- Document text -
○ ○ ○ ○ ○ ○ ○

The governance gap in clinical AI

Artificial intelligence in healthcare is no longer experimental. AI systems are reading radiology images, flagging deteriorating patients, recommending treatment protocols, predicting sepsis risk, and triaging emergency presentations. The technology is in clinical use, at scale, today.

Governance has not kept pace. In most health systems, AI tools have been procured through IT or innovation teams without a parallel governance process. There is often no formal risk assessment, no documented clinical validation process, no named accountability owner, and no incident reporting mechanism when AI systems underperform.

The consequences are not theoretical. AI diagnostic tools have been found to perform significantly worse on patients from underrepresented demographic groups. AI triage systems have exhibited age and gender bias. In each case, the technical failure was preceded by a governance failure.

What makes clinical AI high-risk

The EU AI Act's high-risk classification is particularly relevant for healthcare. Any AI system used as a safety component in the provision of healthcare, or intended for use in diagnosis, treatment planning, or patient monitoring, falls within scope. This includes third-party clinical decision support tools purchased from vendors.

If your health system uses an AI tool that influences any clinical decision, a radiologist's read, a triage nurse's escalation, a pharmacist's dosing recommendation, that tool is likely high-risk AI. It requires documented risk management, data governance assessment, technical validation, human oversight mechanisms, and ongoing post-market monitoring.

○ ○ ○ ○ ○ ○ ○

- Material supplied -
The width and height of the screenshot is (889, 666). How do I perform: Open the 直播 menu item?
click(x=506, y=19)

○ ○ ○ ○ ○ ○ ○

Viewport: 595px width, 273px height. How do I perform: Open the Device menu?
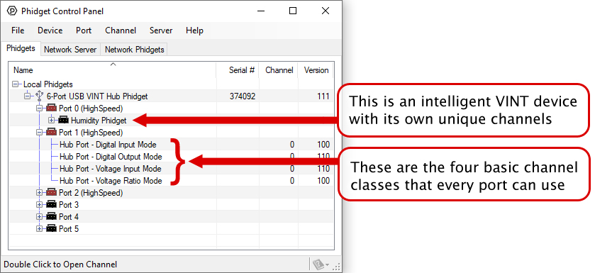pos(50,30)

○ ○ ○ ○ ○ ○ ○

- Questions on the material -
**1.** From the article on clinical AI governance, pull out everything from "What makes clinical" down to "purchased from vendors.".
**2.** Answer these questions using the article on clinical AI governance:
(a) In most health systems, through which teams have AI tools been procured?
(b) Which biases have AI triage systems exhibited?
(c) Whose high-risk classification does the article call particularly relevant for healthcare?
**3.** Carry on the article on clinical AI governance, beginning after its final sentence.

- Answers by task -
**1.**
What makes clinical AI high-risk

The EU AI Act's high-risk classification is particularly relevant for healthcare. Any AI system used as a safety component in the provision of healthcare, or intended for use in diagnosis, treatment planning, or patient monitoring, falls within scope. This includes third-party clinical decision support tools purchased from vendors.

**2.**
(a) IT or innovation teams.
(b) Age and gender bias.
(c) The EU AI Act's.

**3.**
The four pillars of clinical AI governance

1. Clinical validation and performance documentation

AI systems must be validated in the clinical environment where they will be used, not just in the controlled conditions of the developer's test set. Performance metrics, sensitivity, specificity, false positive and negative rates, must be documented and made available to the clinical teams using the system. Ongoing monitoring is required: clinical AI systems can drift as patient populations and clinical protocols change.

2. Bias assessment and equity monitoring

AI systems trained on historical clinical data inherit the biases in that data. Documented examples include AI systems that assessed skin conditions with significantly lower accuracy for darker skin tones, and sepsis prediction tools that underperformed for elderly patients. Clinical AI governance requires explicit bias testing across relevant demographic groups, before deployment and continuously.

3. Explainability and human oversight

Clinical AI systems must support clinical oversight, not replace it. Clinicians must be able to interrogate AI recommendations and be structurally positioned to override them without institutional pressure to defer. A governance framework that requires documentation for overriding AI, but not for following it, creates implicit automation bias.

4. Incident reporting and learning

When clinical AI systems contribute to adverse events or near-misses, those incidents must be captured and investigated. Clinical AI governance requires an explicit incident reporting mechanism with the same seriousness applied to other patient safety events.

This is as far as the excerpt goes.